__Selected extract__
- - - - - - -

# What type of boring head do yaw have?



## CMS (Feb 2, 2010)

Been looking at boring heads and was looking for some input from YAW as in what brand of boring head you have and if you like it or wish you had went a different route. I'm looking at an Apt, Criterion and the Flynn in a 3" flavor with a 3/4" shank soas I might use it in the mill and the lathe. All comments accepted, good, bad and even sarcastic. :big:


----------



## websterz (Feb 2, 2010)

I have a 3/4" straight shanked Criterion. It is a square head model that uses 1/2" bars. Gave a whole $40 for it on Ebay.


----------



## hammers-n-nails (Feb 2, 2010)

http://www.grizzly.com/products/3-Boring-Head-Set/T10168

i have one like this from grizzly, exept it looks more like the 2" model they are carrying now. the head works fine but the carbides on the boring bars that came with it are terrible. i dont know how this new line would be.


----------



## Jeff L (Feb 2, 2010)

I have a 3" Bridgeport boring head , I like it because of the large easy to read dial .Jeff


----------



## Lykle (Feb 3, 2010)

I have a Vertex and like the quality.
Smooth and easy to adjust.


----------



## Blogwitch (Feb 3, 2010)

The thing with boring heads is they are designed to do one job, bore accurate holes.

Having used almost all the flavours they come in, from very expensive to a home made job, they still only bore a hole. It is just that some are easier to use than others. They range from the cheapo Chinese ones, to thousand buck 'super accurate' ones, but still it boils down to making accurate holes.

- - - - - - -

__Exercise instructions__
#1 Which boring head brands do posters in the boring head thread say they own?
#2 Carry on the boring head thread from its last sentence.
The items that come after the boring head thread aren't needed.

- - - - - - -

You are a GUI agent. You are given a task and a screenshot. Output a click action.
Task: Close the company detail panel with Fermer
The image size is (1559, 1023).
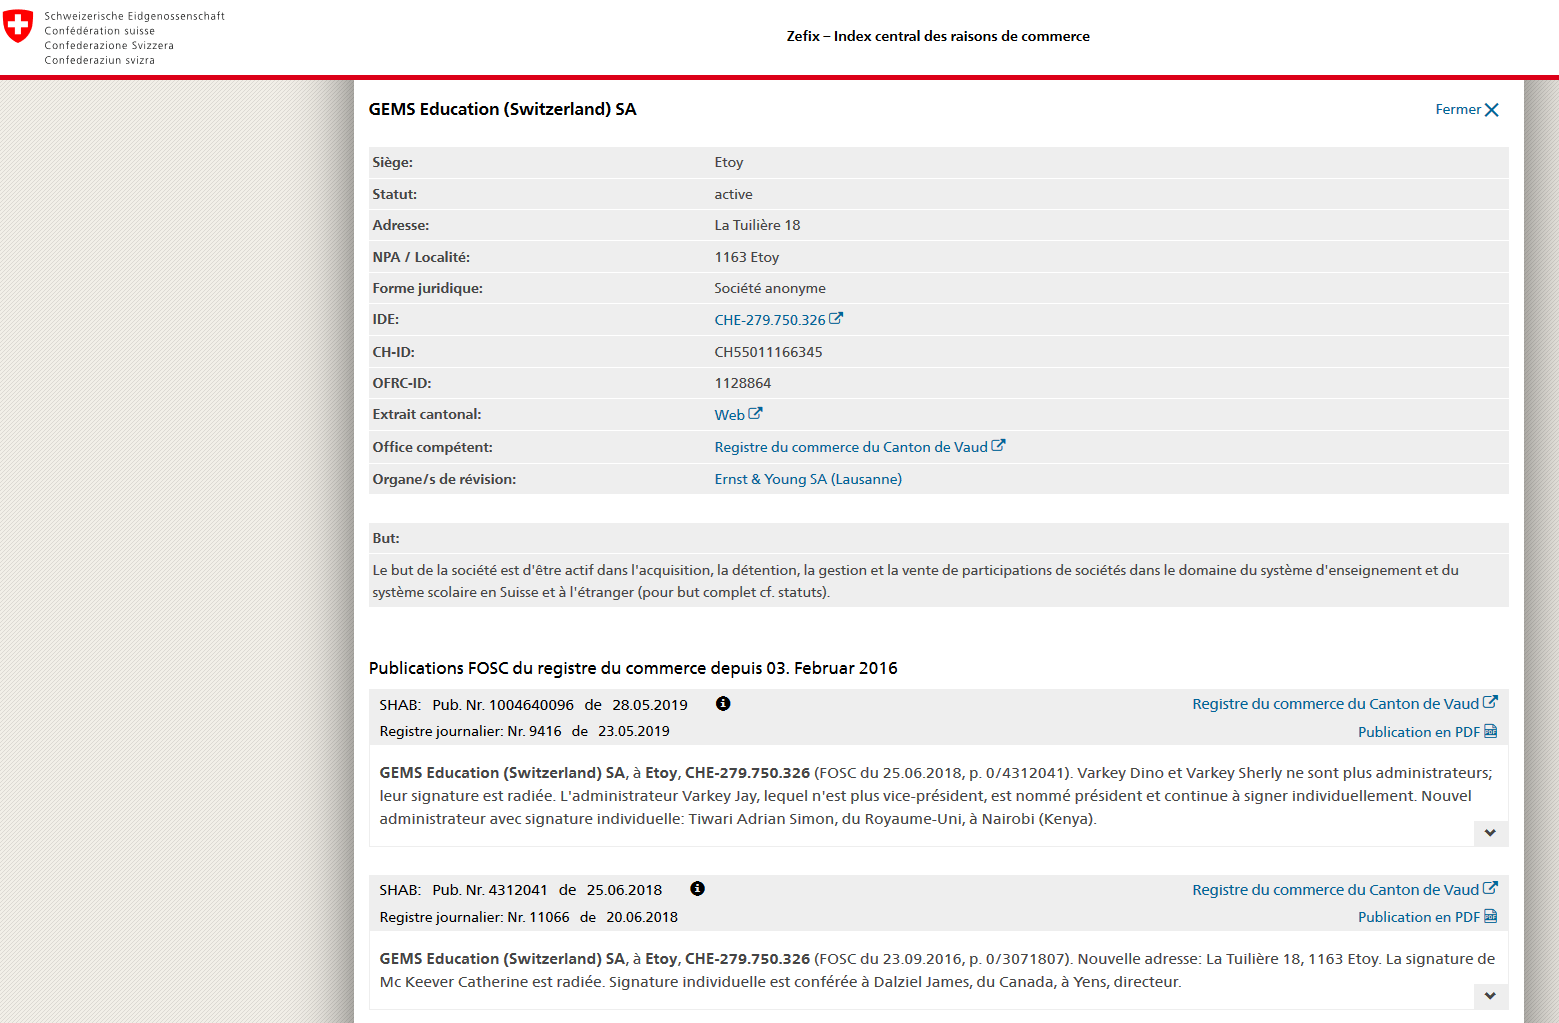pos(1466,110)
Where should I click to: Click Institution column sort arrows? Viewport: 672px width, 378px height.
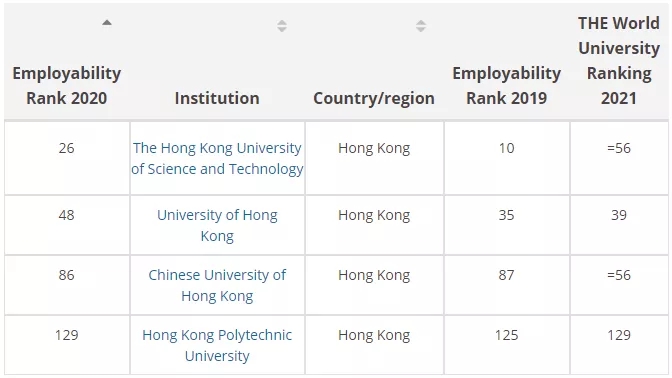[282, 26]
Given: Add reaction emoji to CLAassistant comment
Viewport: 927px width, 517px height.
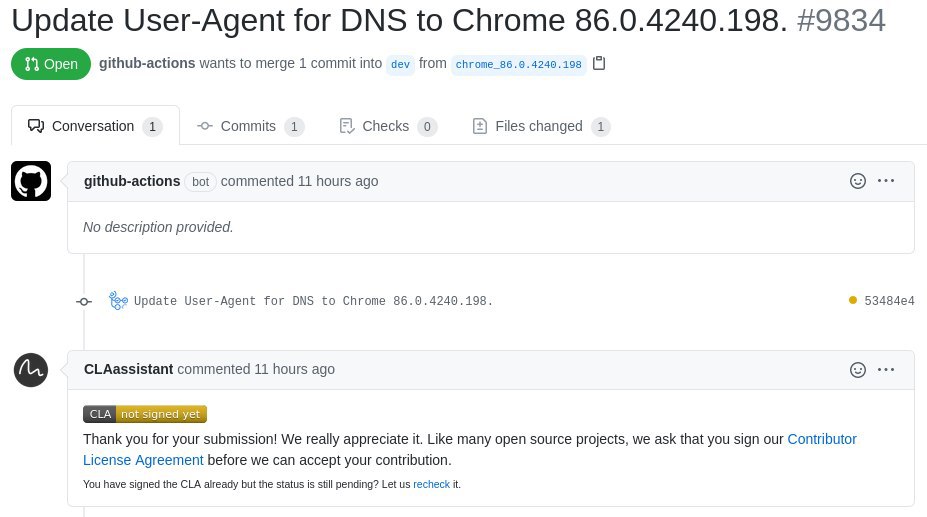Looking at the screenshot, I should click(858, 370).
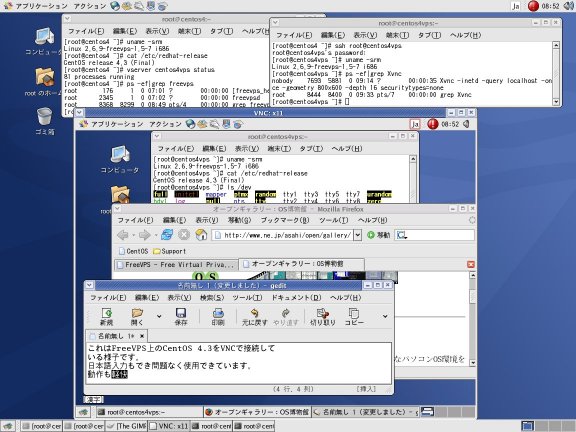
Task: Expand the gedit toolbar overflow chevron
Action: coord(385,316)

- - - - - - -

__Responses to the tasks__
#1 Criterion, Grizzly, Bridgeport, Vertex

#2
It is like everything else, if used CORRECTLY, most will work superbly, even the cheapo chinese jobs, which I use, and that must now be about 15 years old and bored hundreds of really BIG holes, very accurately. 

More expensive doesn't always mean better.

All you need to do is to find one that suits you in cost, looks and range. A 2" or 3" is a good size for normal boring. I would suggest one that you can change the mandrel on, as that will allow you to use it on different fitting machines, and won't become redundant as your shop grows and you get larger machinery.

People seem to think that the size of the boring head is the size of hole that it can bore, that is incorrect. If you wanted to, but I wouldn't recommend it, you could use a 2" boring head to cut a 10" diameter hole, it all depends on what sort of tool you fit into it. What the size means is the range it will work over, so if using normal sorts of boring bars, held in the normal two or three positions, a 2" one could bore from say a 1/4" to a 4" hole, depending on the cutter size, and a 3" one could manage a 6" diameter hole (just double the head size).

I'm sorry if you know all this, but for someone just coming into machining, it could be a bit of a minefield.

Blogs


----------



## CMS (Feb 3, 2010)

Good bit of info there, thanks. Was leaning towards the 3", not just because of the larger hole it could manage, but the 3/4" dia. boring bars it takes. I think that could be an advantage over the 1/2" bars the 2" heads use, especially in boring deep holes.


----------



## kvom (Feb 3, 2010)

I have a 3" USA-made head with 3/4" straight shank and 3/4" holes. Got it with the mill. No issues to date.


----------



## Mainer (Feb 3, 2010)

I've got a 2" dia. "quality import" from Travers Tool that I got about 25 years ago. It's been fine.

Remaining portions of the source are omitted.